*ASSIGNMENT*. Copy out the lines beginning at the one with "Given: Click the China flag icon" and ending at the last line of the data, both included; pictures stay out.

(THE DATA)

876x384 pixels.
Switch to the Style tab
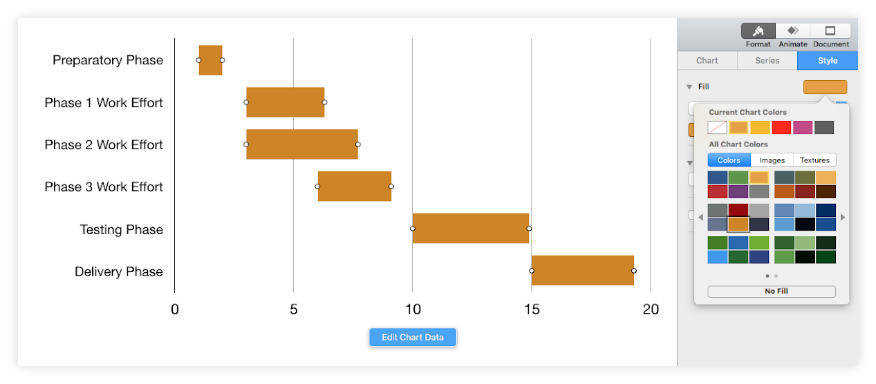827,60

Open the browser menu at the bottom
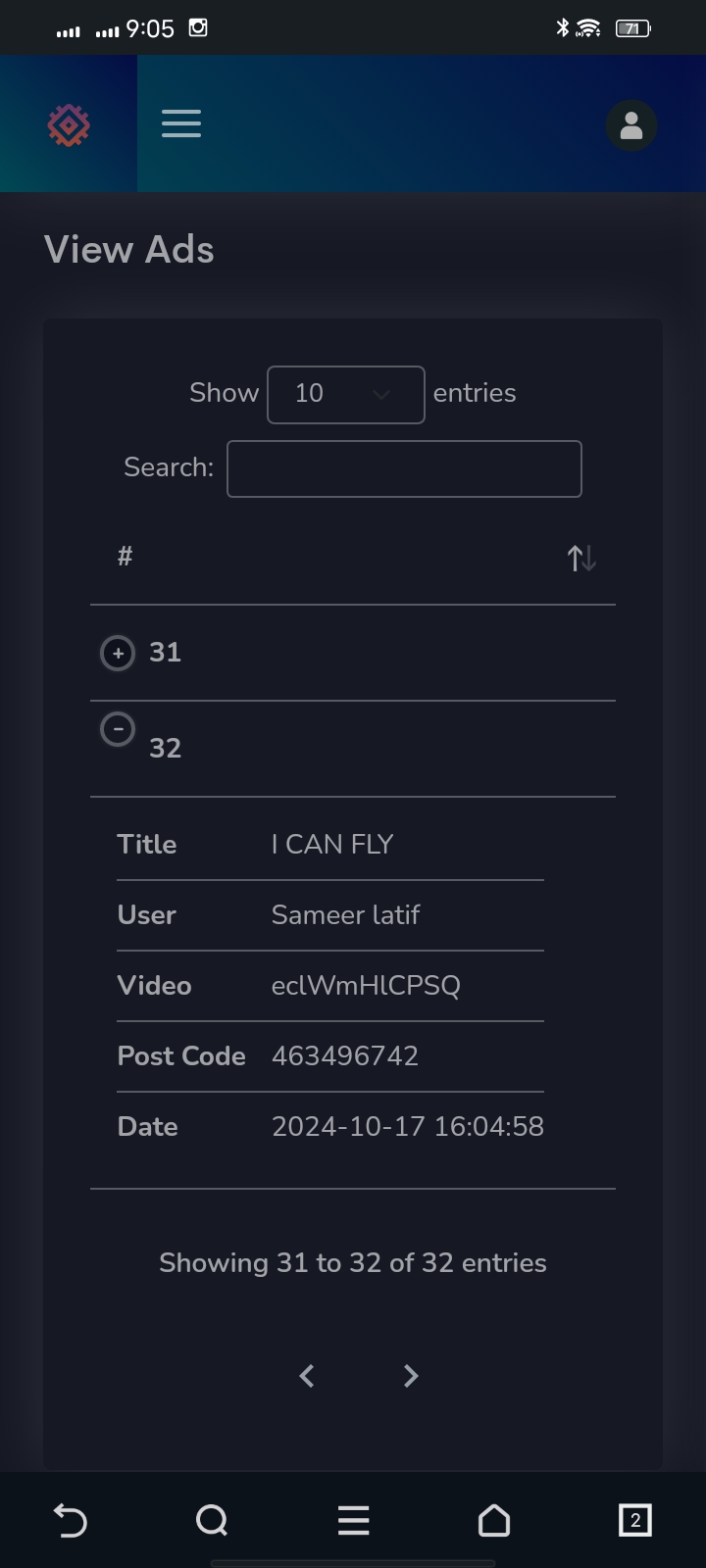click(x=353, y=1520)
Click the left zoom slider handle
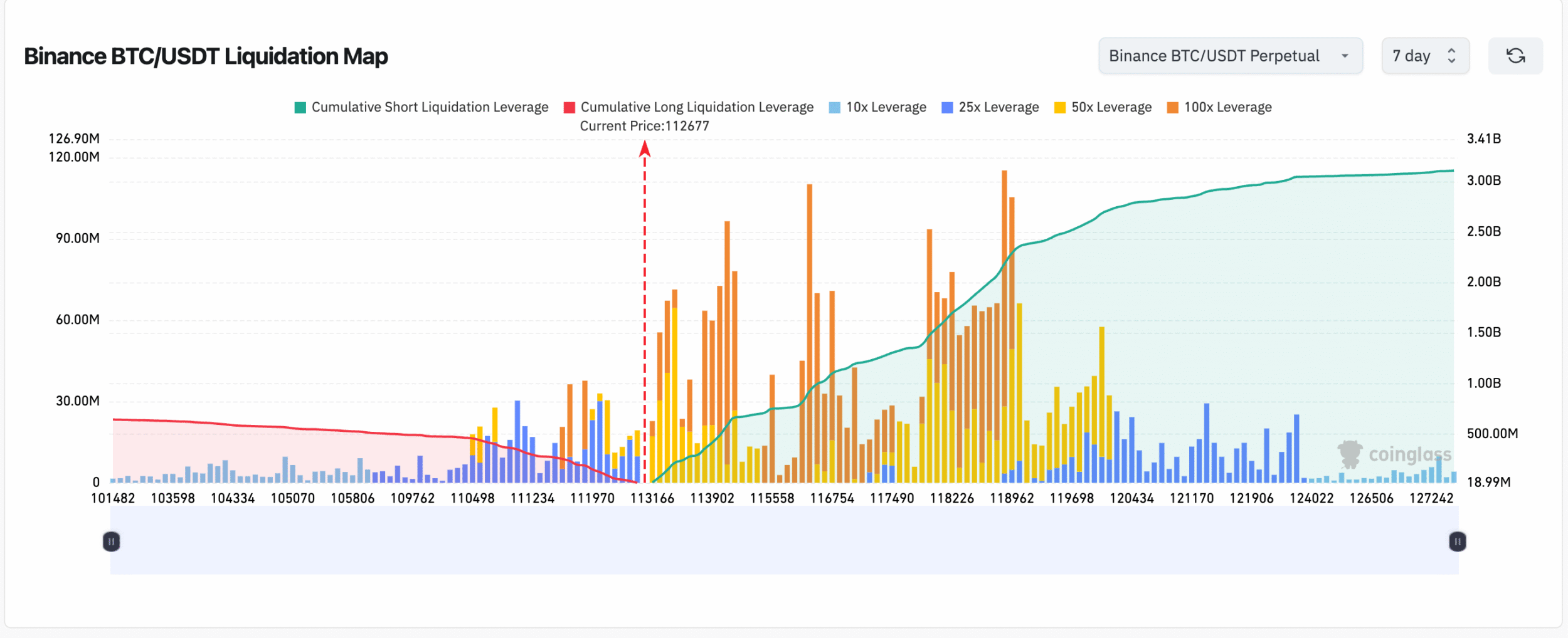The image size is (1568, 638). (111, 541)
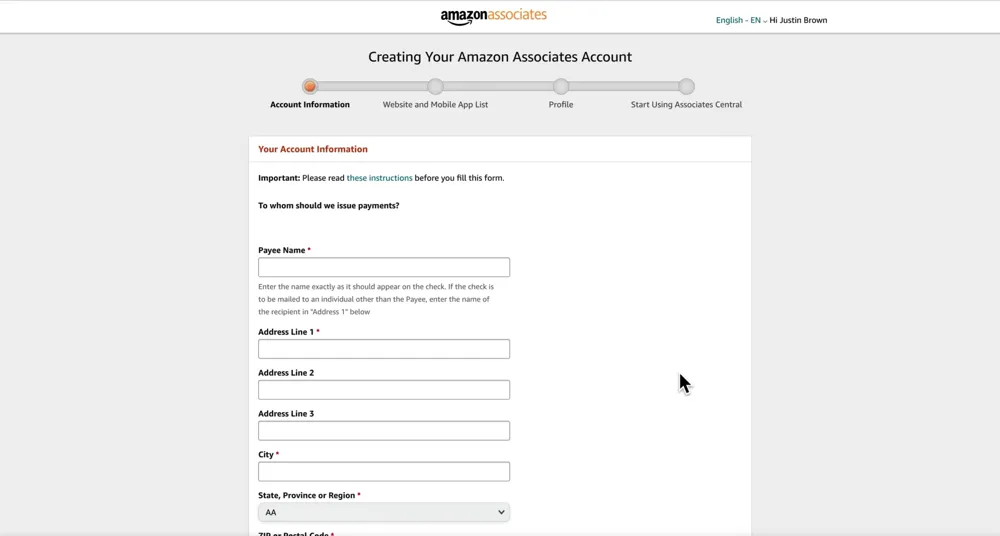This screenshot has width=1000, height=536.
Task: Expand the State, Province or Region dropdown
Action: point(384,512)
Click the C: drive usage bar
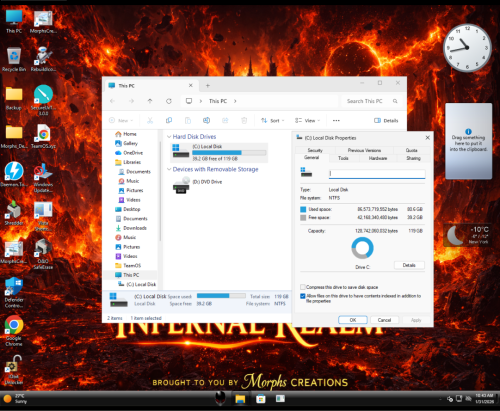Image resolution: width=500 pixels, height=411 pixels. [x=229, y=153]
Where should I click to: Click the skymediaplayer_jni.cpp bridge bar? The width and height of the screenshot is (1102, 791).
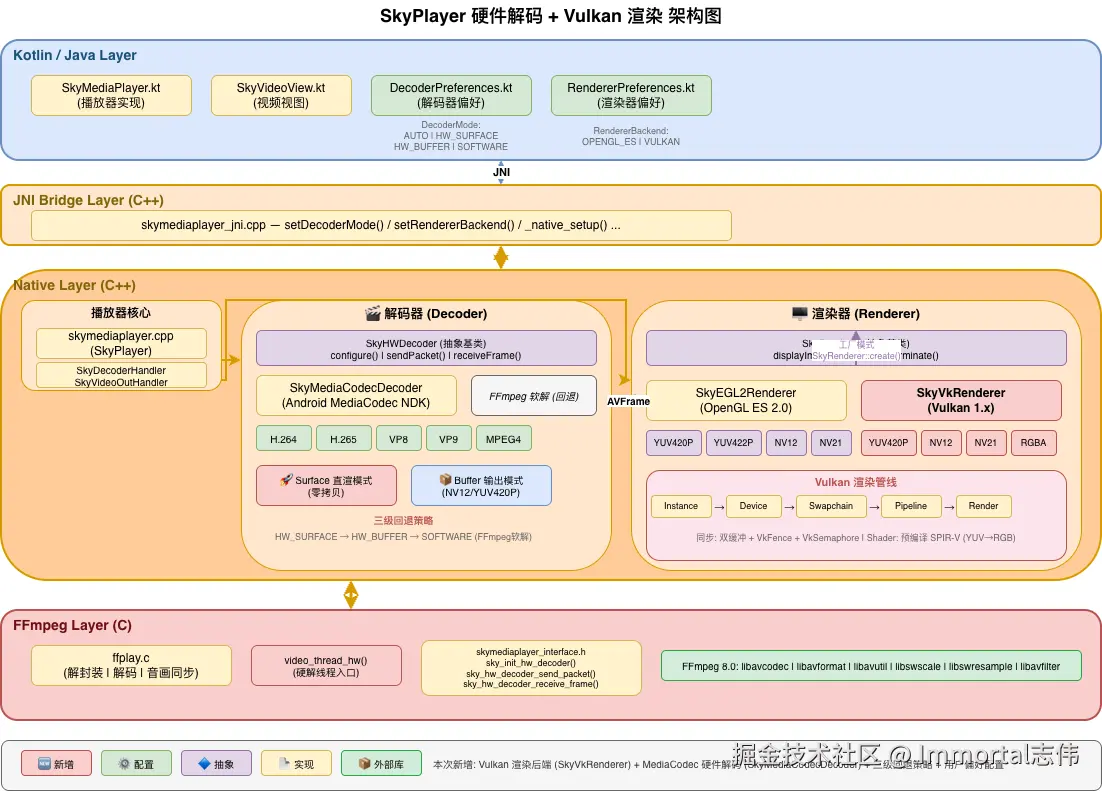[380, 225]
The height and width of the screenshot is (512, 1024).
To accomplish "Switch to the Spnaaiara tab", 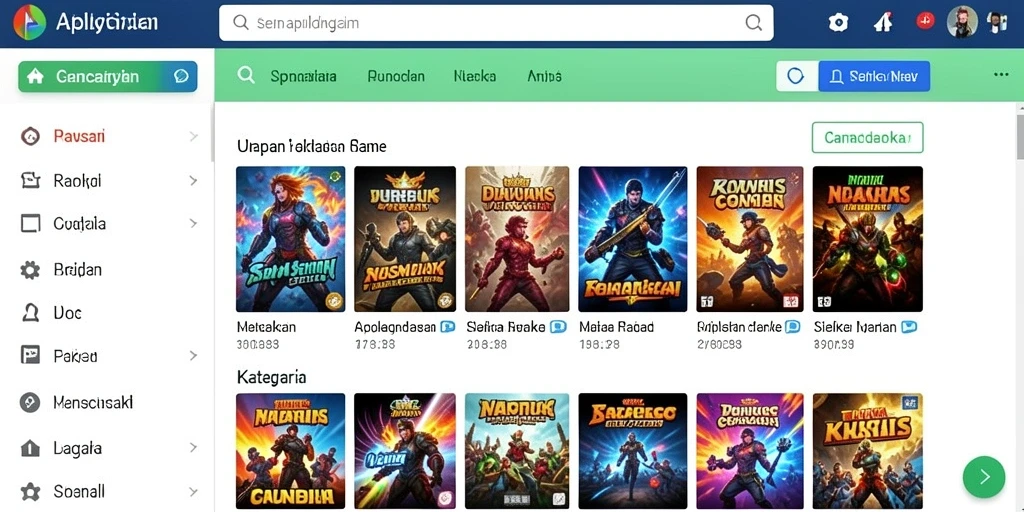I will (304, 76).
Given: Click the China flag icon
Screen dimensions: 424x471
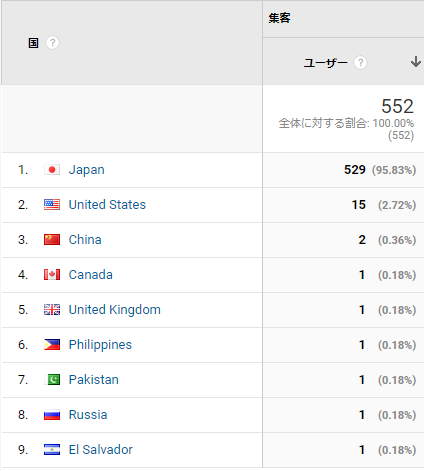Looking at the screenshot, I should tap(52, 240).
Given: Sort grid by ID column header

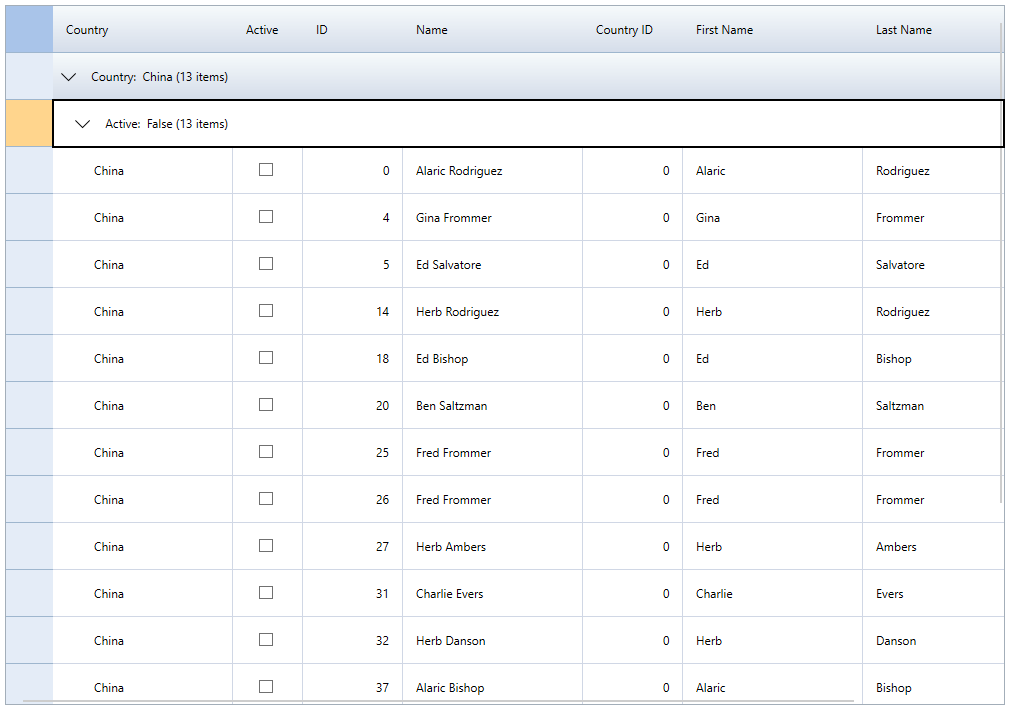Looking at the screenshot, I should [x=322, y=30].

(End THE DATA)

*RESULT OF THE EXERCISE*.
Given: Click the China flag icon
Screen dimensions: 424x471
Looking at the screenshot, I should tap(52, 240).
Given: Sort grid by ID column header

Looking at the screenshot, I should [x=322, y=30].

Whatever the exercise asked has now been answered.